Карл Вильгельмович стоял освистываемый и осыпаемый бранью. Наконец ему надоело.

– Если вы не хотите меня слушать, я уйду, – громко заявил он, без микрофона покрыв пространство до последних рядов. Вот что такое командный голос! Учитесь, господа.

Зал на секунду замер. Этого хватило, чтобы он начал говорить. А дальше уже невозможно стало не слушать. Имена, должности и обвинения сыпались как из рога изобилия. Не зря он вытащил на свет чужие скелеты из пыльных шкафов. Его пытались зашикать, но уже не все. Негодующая куча-мала у трибуны заметно растаяла, многие сели на места и включили наушники.

– «Жуйте» микрофон, – посоветовал председатель, – через него трансляция.

Не только на депутатские девайсы, на улицу и в сеть. Сейчас Кройстдорфа слышали все, кто хотел. Прозвучало слово «сепаратизм» – забытое со времен Смуты. Пошли доказательства. Становилось ясно, что спасение «чубак» лишь позволило зацепить и потащить на свет божий целую сеть.

– Вы хотите устроить нам тридцать седьмой год! – крикнул кто-то в первом ряду.

– Да нет же, – попытался оправдаться Карл Вильгельмович. – Я как раз этого не хочу! Если вовремя не принять меры, мы скатимся…

– Позор! – в кричавшем Кройстдорф узнал Леденца. «Наш пострел!»

– Позор! – начало скандировать оппозиционное большинство народных избранников.

– Послушайте! – патетически заявил Гаррик Шалович. – Там, на Манежной площади, собрались люди. Они выкрикивают в ваш адрес: «В отставку!»

Кройстдорф, который уже перешел в своем персональнике с обличительных документов на картинку Манежной, был удивлен. Вместо небольшой демонстрации у входа напрудило тысяч двадцать. И еще шли, выплескиваясь из телепортов в устьях улиц.

Организаторов не было, но полицию не трогали. Пока. «Даст бог, наши успеют вывести конных жандармов и рассечь толпу», – подумал шеф безопасности. Эксцессы при скоплении людей возникают сами собой, даже если граждане мирно настроены.

– Вы слышите, что они вам кричат? – не унимался Леденец. Но его товарищи в зале, уже раскрывшие персональники, выглядели скорее растерянно и озадаченно.

– Это они вам кричат, – сообщил Карл Вильгельмович. – Вы защищаете не граждан, а уголовников от ответственности. – Он еще ближе поднес микрофон к губам. – Назвались Думой, вот и думайте, что теперь делать. – И сошел с трибуны. Народным героем, конечно.

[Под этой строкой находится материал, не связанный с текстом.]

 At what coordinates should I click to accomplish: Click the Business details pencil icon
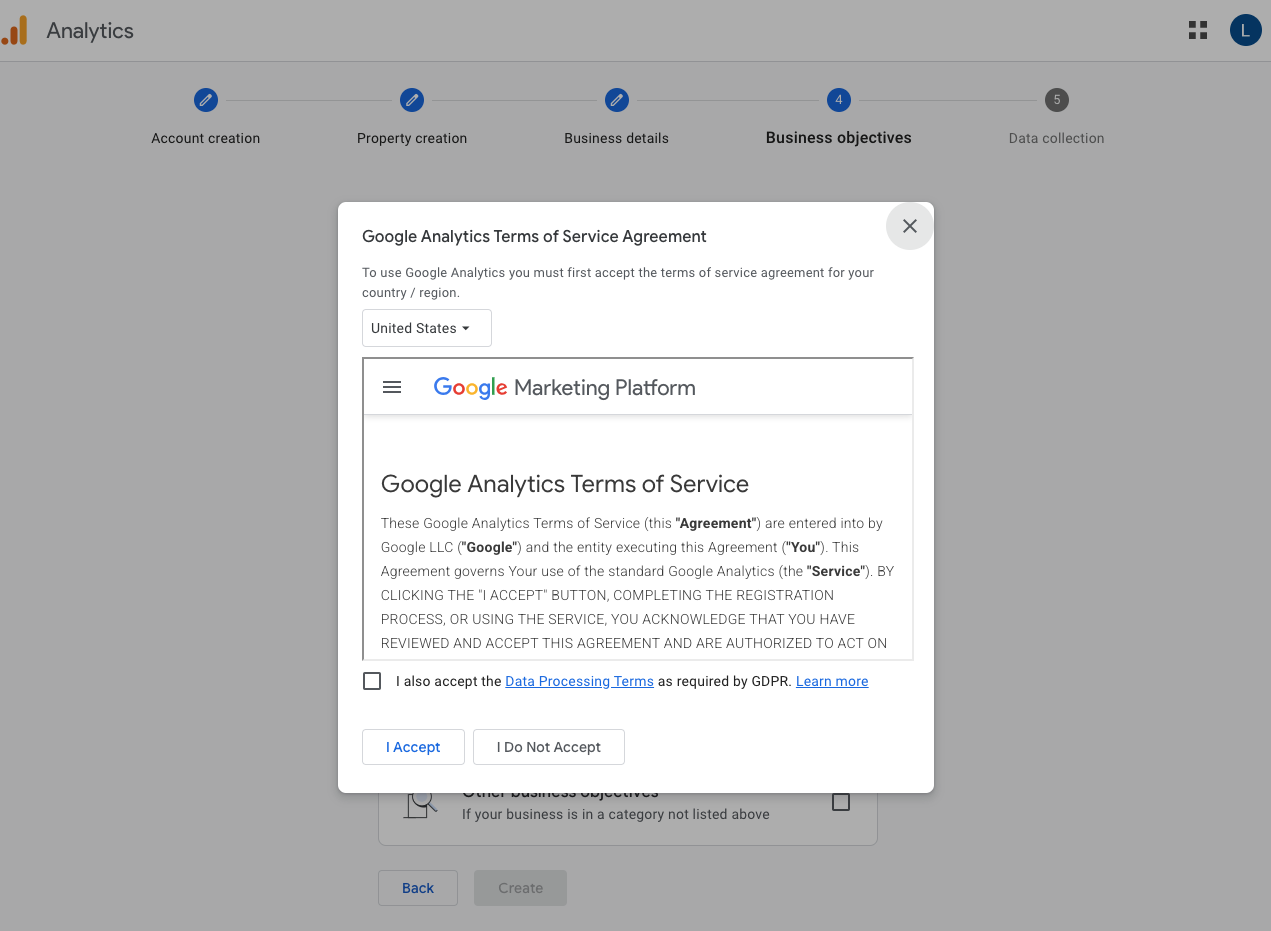[616, 100]
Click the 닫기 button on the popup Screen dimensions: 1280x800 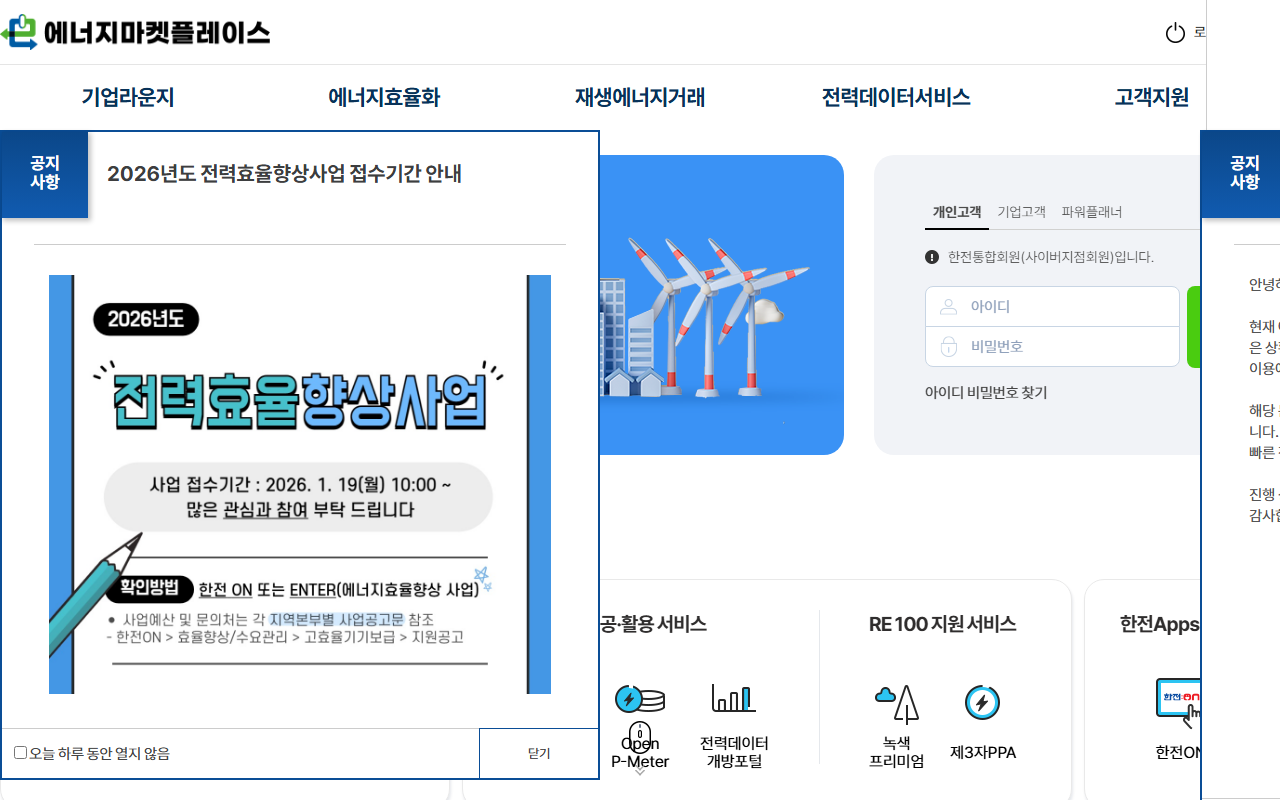538,753
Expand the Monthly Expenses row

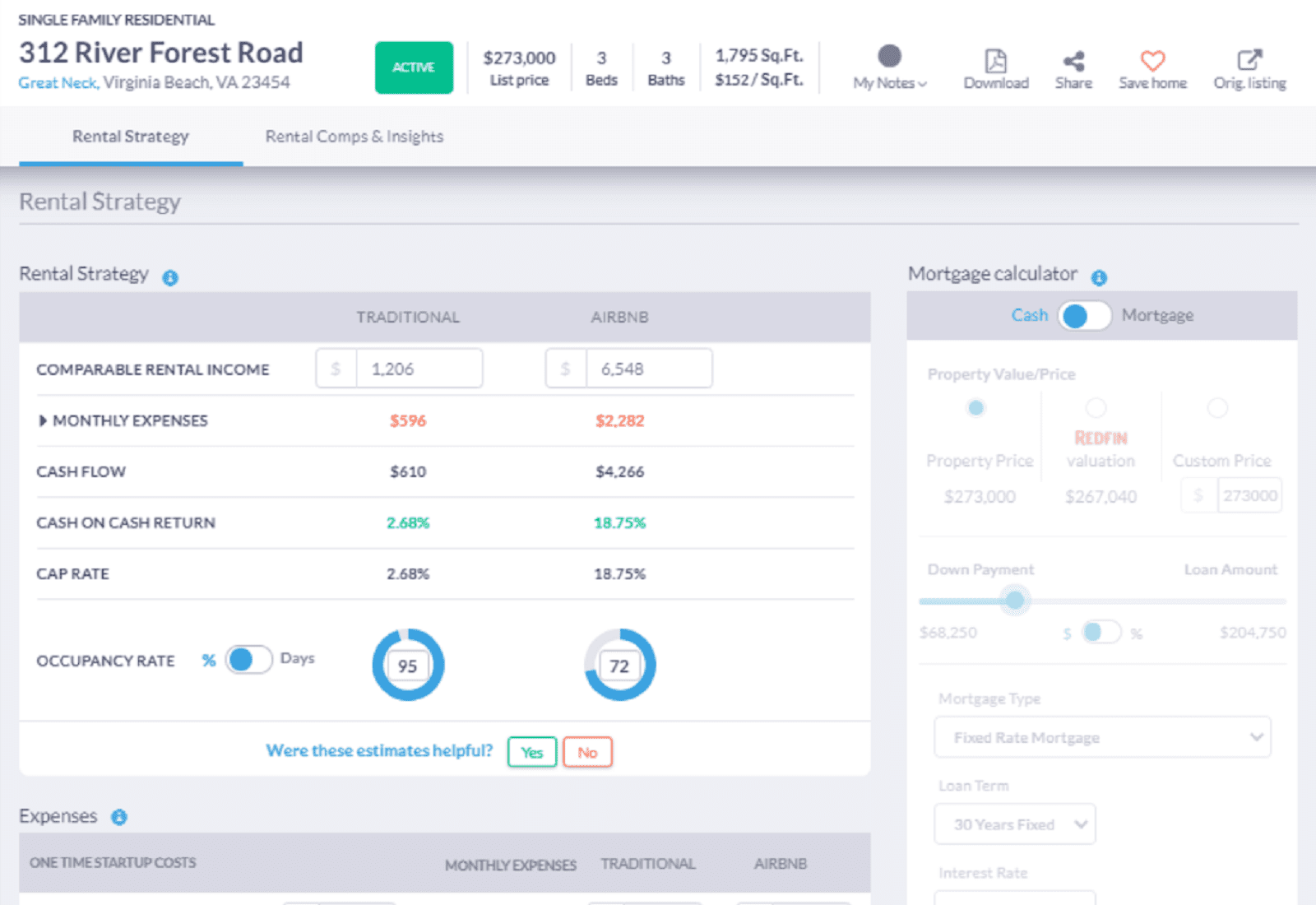click(43, 421)
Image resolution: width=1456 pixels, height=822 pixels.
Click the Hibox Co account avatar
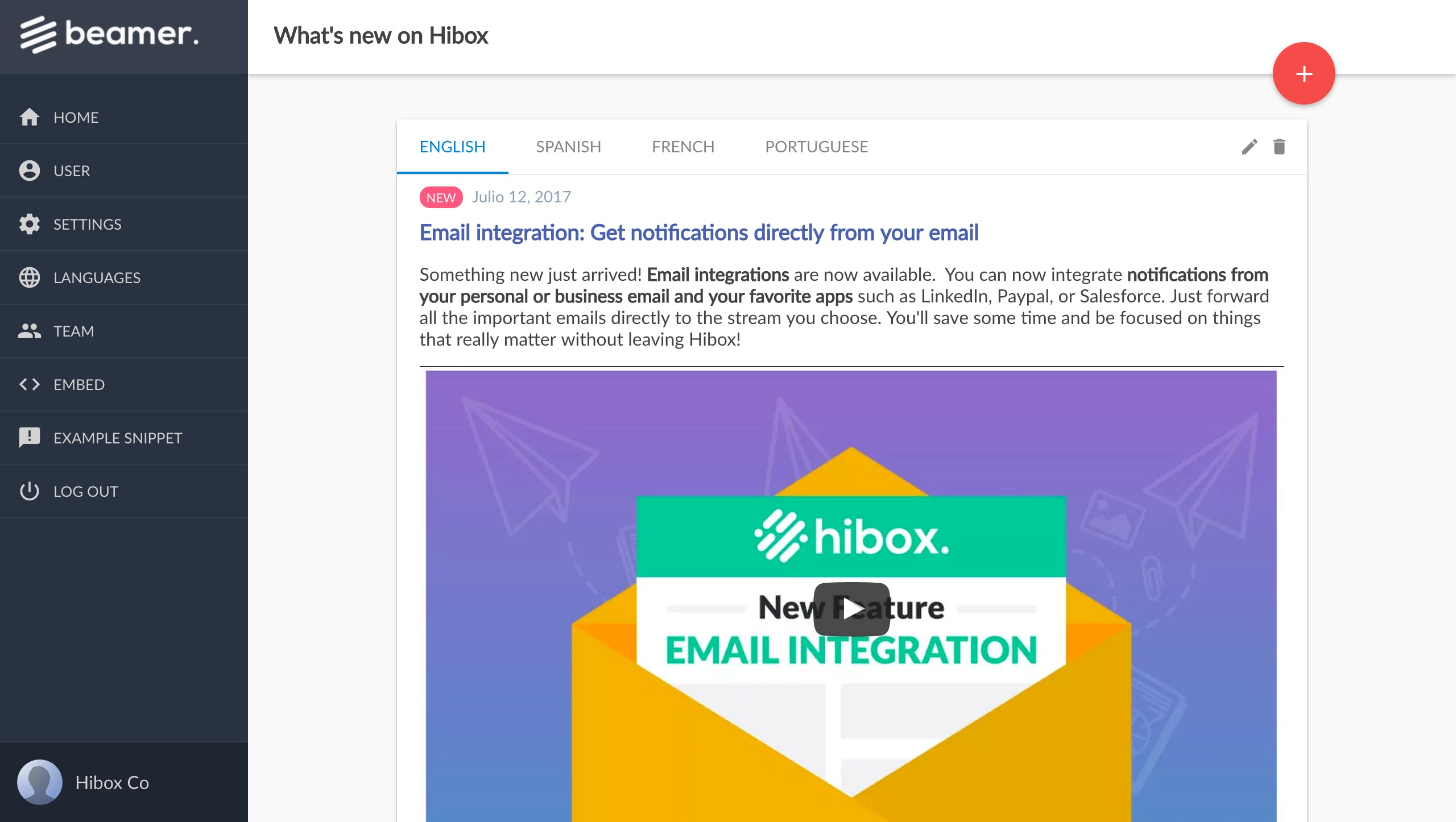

Выход из здания был триумфальным. Даже неприлично. Человека в его должности не позволяется носить на руках. Единение народа и полиции не может быть долгим. В нем сокрыта некая противоестественность. Именно об этом думал Алекс, когда его подкидывали и поздравляли. Люди должны ходить на работу и спешить домой к семьям – это их нормальное состояние. Сбиваться в толпы и вышагивать с транспарантами – вредно для здоровья как граждан, так и державы в целом.

Это была последняя здравая мысль. Шефа безопасности приложили об машину. Не со зла – играючи, как мячик. Адъютантам удалось перехватить Карла Вильгельмовича и запихнуть внутрь антиграва. Толпа обиженно загудела: у-у-у! И начала раскачивать бронированный автомобиль.

– Телепортируемся, – сказал подчиненным Кройстдорф. – Положите руки на меня.

Исчезновение содержимого железного ящика не произвело на собравшихся должного впечатления. Они опрокинули машину и потекли дальше по улице, намереваясь вылиться на Лубянскую площадь к фонтану. Но конные отряды жандармерии уже работали. Им удалось потеснить часть демонстрантов к Красной, не позволить им завернуть на Никольскую, а, напротив, вынудили двинуться к Каменному мосту. На спуске от Василия Блаженного митингующих в кольцо взял еще один отряд и направил по набережной вдоль Кремля, заставив растянуться, как сосиску. Ее начали кромсать, отсекая и уводя в ближайшие телепорты.

– Жертв нет, – сообщили шефу безопасности.

– Передайте всем сотрудникам мое личное благоволение, – потирая ушибленную голову, ответил Кройстдорф. – Четко сработали. Я очень доволен. Каждому два отгула вне очереди и месячную премию.

На самой Лубянке дела обстояли сложнее. Демонстранты думали, что их похвалят, и были недовольны. К счастью, начинало смеркаться. Карл Вильгельмович позвал системщиков.

– Можно прямо из окна здания устроить им лазерное шоу?

– Почему нет? Очень даже… – Штифт был рад необычной работе.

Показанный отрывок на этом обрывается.